***** WORKING DATA
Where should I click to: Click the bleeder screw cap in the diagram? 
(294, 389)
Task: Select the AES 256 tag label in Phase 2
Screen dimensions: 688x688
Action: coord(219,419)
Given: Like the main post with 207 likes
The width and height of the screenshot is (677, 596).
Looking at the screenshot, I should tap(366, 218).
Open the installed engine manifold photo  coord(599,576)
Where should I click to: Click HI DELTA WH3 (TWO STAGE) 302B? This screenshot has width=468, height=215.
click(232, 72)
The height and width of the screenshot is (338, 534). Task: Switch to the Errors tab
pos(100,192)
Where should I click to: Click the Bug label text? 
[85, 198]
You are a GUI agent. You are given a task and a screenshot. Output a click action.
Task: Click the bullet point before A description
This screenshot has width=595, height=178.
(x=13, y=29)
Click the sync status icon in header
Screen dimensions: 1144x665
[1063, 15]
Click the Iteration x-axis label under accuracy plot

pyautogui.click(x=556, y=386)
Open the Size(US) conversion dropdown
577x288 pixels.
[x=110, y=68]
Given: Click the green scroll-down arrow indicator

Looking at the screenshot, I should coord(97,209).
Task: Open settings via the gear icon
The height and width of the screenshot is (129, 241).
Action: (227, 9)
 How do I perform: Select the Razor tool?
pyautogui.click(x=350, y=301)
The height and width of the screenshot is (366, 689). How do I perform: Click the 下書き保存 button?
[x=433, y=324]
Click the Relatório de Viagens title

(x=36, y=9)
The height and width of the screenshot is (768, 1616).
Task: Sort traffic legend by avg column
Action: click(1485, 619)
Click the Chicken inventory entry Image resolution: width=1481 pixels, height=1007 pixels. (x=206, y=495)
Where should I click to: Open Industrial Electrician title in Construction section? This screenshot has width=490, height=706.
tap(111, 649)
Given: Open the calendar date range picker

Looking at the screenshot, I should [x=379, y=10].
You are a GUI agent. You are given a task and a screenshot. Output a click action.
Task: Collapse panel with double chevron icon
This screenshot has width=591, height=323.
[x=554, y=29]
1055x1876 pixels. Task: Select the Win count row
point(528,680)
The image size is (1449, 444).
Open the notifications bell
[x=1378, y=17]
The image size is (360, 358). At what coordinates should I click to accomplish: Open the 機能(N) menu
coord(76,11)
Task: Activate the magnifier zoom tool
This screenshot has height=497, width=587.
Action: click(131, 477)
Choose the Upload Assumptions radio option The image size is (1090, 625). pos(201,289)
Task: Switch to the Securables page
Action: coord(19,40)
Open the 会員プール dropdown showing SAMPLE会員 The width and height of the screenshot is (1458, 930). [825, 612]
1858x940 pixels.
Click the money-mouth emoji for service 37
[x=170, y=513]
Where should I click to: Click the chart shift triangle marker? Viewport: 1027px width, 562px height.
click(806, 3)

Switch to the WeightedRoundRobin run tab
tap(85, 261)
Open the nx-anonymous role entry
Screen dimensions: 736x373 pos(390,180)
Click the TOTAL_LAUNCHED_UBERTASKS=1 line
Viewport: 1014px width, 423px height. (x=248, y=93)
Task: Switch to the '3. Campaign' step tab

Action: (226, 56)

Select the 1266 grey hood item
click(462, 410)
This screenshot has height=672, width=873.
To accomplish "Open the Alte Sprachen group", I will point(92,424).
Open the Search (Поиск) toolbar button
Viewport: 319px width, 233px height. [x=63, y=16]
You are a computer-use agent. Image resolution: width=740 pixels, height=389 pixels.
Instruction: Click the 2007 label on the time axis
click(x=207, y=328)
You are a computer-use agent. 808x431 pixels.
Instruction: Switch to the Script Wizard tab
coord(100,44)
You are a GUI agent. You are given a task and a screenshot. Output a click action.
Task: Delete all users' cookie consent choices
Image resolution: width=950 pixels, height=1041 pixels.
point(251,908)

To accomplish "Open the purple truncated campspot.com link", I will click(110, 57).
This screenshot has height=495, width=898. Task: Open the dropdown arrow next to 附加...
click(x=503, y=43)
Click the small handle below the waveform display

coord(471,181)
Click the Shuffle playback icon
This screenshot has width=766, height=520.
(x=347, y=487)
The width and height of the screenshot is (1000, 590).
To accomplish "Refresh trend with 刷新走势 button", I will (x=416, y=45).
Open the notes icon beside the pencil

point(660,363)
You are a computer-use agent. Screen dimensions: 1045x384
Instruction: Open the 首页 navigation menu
**********
YOUR GOAL => Output the lines of the records starting at the line that contains "Click the Relatório de Viagens title" and ending at the line that contains "Screen dimensions: 736x373 pos(390,180)" as a JSON list of strings, one string per line, skipping blank lines.

COMPLETED TASK =>
[
  "Click the Relatório de Viagens title",
  "(x=36, y=9)",
  "The height and width of the screenshot is (768, 1616).",
  "Task: Sort traffic legend by avg column",
  "Action: click(1485, 619)",
  "Click the Chicken inventory entry Image resolution: width=1481 pixels, height=1007 pixels. (x=206, y=495)",
  "Where should I click to: Open Industrial Electrician title in Construction section? This screenshot has width=490, height=706.",
  "tap(111, 649)",
  "Given: Open the calendar date range picker",
  "Looking at the screenshot, I should [x=379, y=10].",
  "You are a GUI agent. You are given a task and a screenshot. Output a click action.",
  "Task: Collapse panel with double chevron icon",
  "This screenshot has width=591, height=323.",
  "[x=554, y=29]",
  "1055x1876 pixels. Task: Select the Win count row",
  "point(528,680)",
  "The image size is (1449, 444).",
  "Open the notifications bell",
  "[x=1378, y=17]",
  "The image size is (360, 358). At what coordinates should I click to accomplish: Open the 機能(N) menu",
  "coord(76,11)",
  "Task: Activate the magnifier zoom tool",
  "This screenshot has height=497, width=587.",
  "Action: click(131, 477)",
  "Choose the Upload Assumptions radio option The image size is (1090, 625). pos(201,289)",
  "Task: Switch to the Securables page",
  "Action: coord(19,40)",
  "Open the 会員プール dropdown showing SAMPLE会員 The width and height of the screenshot is (1458, 930). [825, 612]",
  "1858x940 pixels.",
  "Click the money-mouth emoji for service 37",
  "[x=170, y=513]",
  "Where should I click to: Click the chart shift triangle marker? Viewport: 1027px width, 562px height.",
  "click(806, 3)",
  "Switch to the WeightedRoundRobin run tab",
  "tap(85, 261)",
  "Open the nx-anonymous role entry",
  "Screen dimensions: 736x373 pos(390,180)"
]